Tuesday, January 29, 2013

gingembre



I secretly harbour a burning, fiery love (to the core of my being) for little village towns. I love the homey atmosphere, the cosy houses, that lovely, blanketing feeling of fire and smoke and cooking things on a stove, the sense of quietude and calm, the clean air, the simplicity. It's for this reason that I've always loved travelling to our family friend's beautiful house in a blue mountains town for this reason. It's also for this reason that I harbour not so easily realisable desires to abscond to a cabin somewhere isolated and secluded to cook, and write, and be alone.

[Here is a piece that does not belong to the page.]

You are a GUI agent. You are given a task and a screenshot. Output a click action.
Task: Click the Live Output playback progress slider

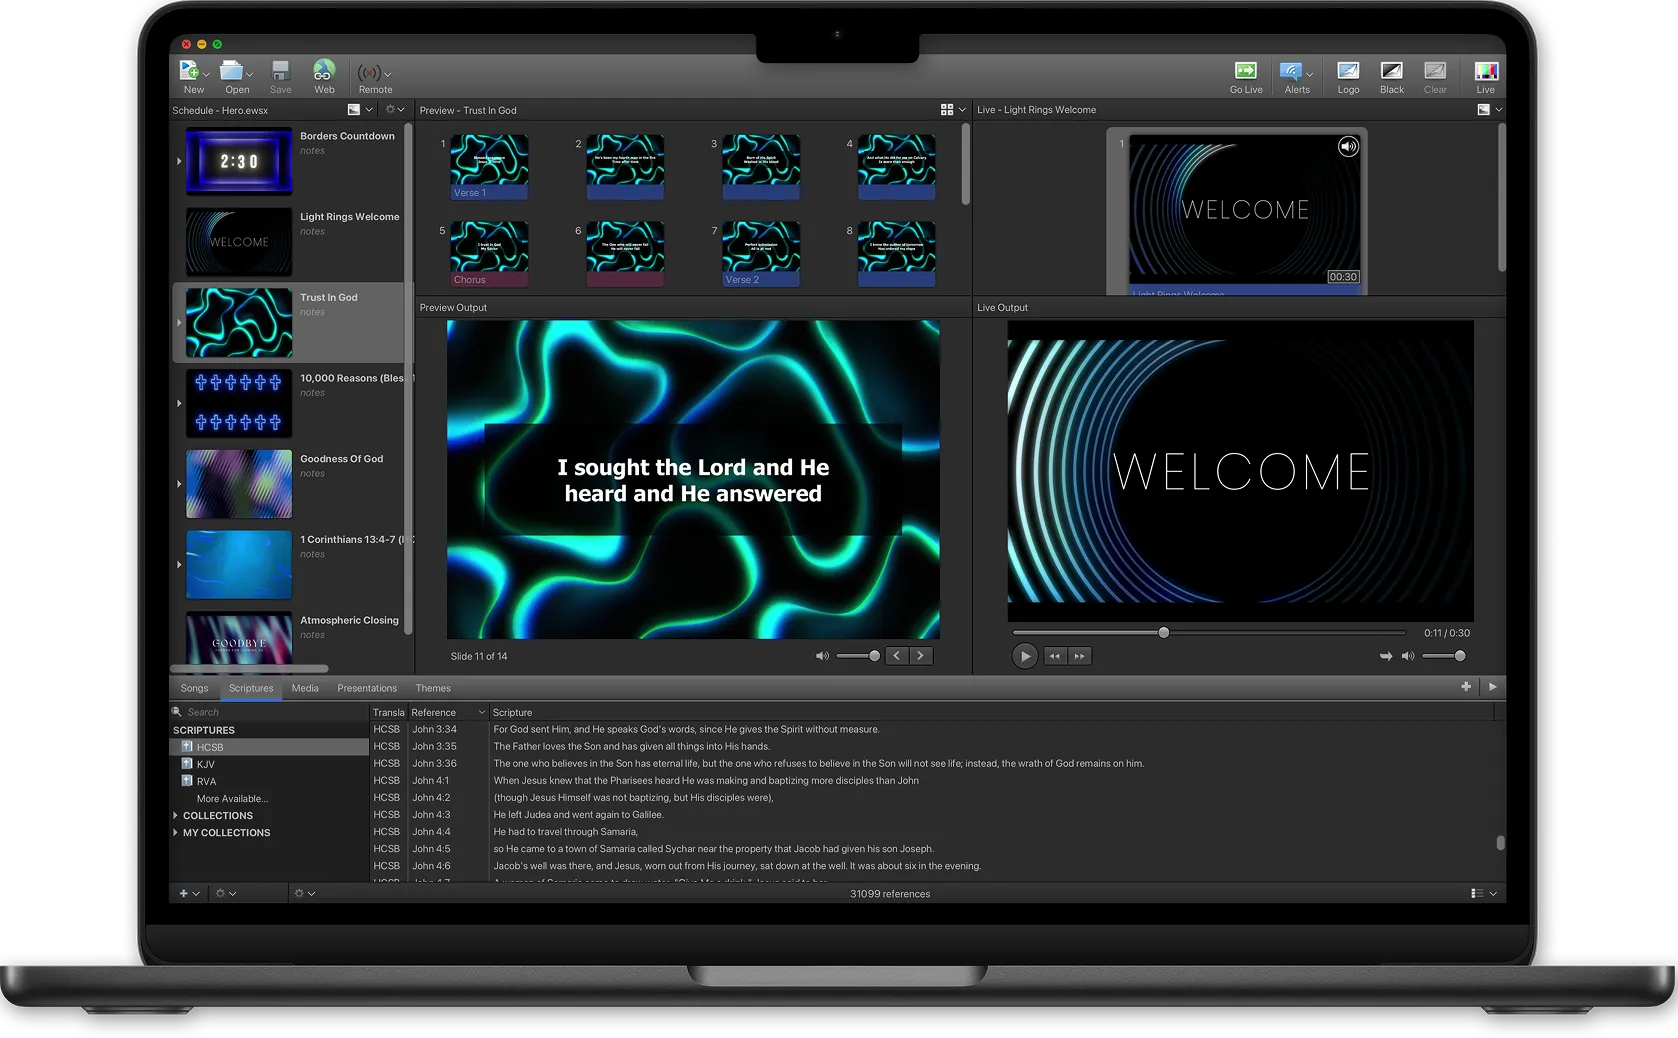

I think that's why I was so comfortable in Oberammergau, the little alpine town we travelled to in Bavaria. We arrived in the dead of night and didn't have much chance to see the surroundings, other than the spire of the town's beautiful embellished church. So when the sun rose the next day it was almost shocking to see that we were surrounded by perfectly formed Gingerbread houses, sloped roof, wooden shuttered windows, hand-painted houses and all. Famous for its wood carvings and its annual Easter crucifiction re-enactment (images from the event were stenciled all over the houses, and immortalised in wooden figurines), Oberammergau reminded me of a children's book we used to have as kids. In it, a family with 14 children (many sets of twins) lived in a mountain town in a cute little cottage, where the mother would make elderflower jam and the children would frolic in the woods. One snowy day (it had turned into winter quite quickly) a carriage went past carrying the King and Queen and their sons and daughters, who came into the house for refreshment and tried the mother's jams. The Queen instantly fell in love and asked the mother to come to the court to be her royal jam-maker. While there, the Queen's four eldest children fell in love with the four eldest of the alpine children, and they had an extravagant quadruple wedding complete with fur hoods and sleigh rides and a cake filled with elderflower jam.

Of course, it's easy when you put it all together. It's the child in me that loves these kinds of towns, the child in me that loves cottages and gingerbread houses and that truly idyllic, truly story-book kind of dream location.

X

5 comments:

sweet harvest moon said...

I hope to live in one of these small towns in the mountains someday... So beautiful!

Eveline said...

it's pretty entertaining to see how europe excites you. for me, and most people from the german-austrian-swiss corner, villages like these are the most normal thing on earth. although i have to say that oberammERgau (not oberammagau) is quite picturesque. even though i prefer the actual alps, i guess.
by the way you should go to ettal which is very close to oberammergau. there's a complex of boarding school, beer brewery and a phenomenal basilica.

hannah-rose said...

Sweet Harvest Moon - I know, how lovely!

Eveline - oh it's so exciting!!! There really is nothing like any of this in Australia - we don't have high enough mountains for that kind of snow or those kind of alpine towns (not like new zealand!) and definitely no architecture like that... It's also been wonderful going to italy and seeing all the history, the beautiful old palazzos.

THanks for the correction, I fixed it!! So charming. I wish I could have made it to more places, another friend recommended a town with the highest market in Europe or something? If only I could have been in Bavaria for longer... I really loved it.

x

Madeleine said...

This is such a magical post - that last photo!! It's places like these that made me fall in love with Germany on school exchange years and years ago.

hannah-rose said...

madeleine - I really get your love now! I wish I had more time to spend and I'm getting more and more jealous of your exchange as I revisit my photos.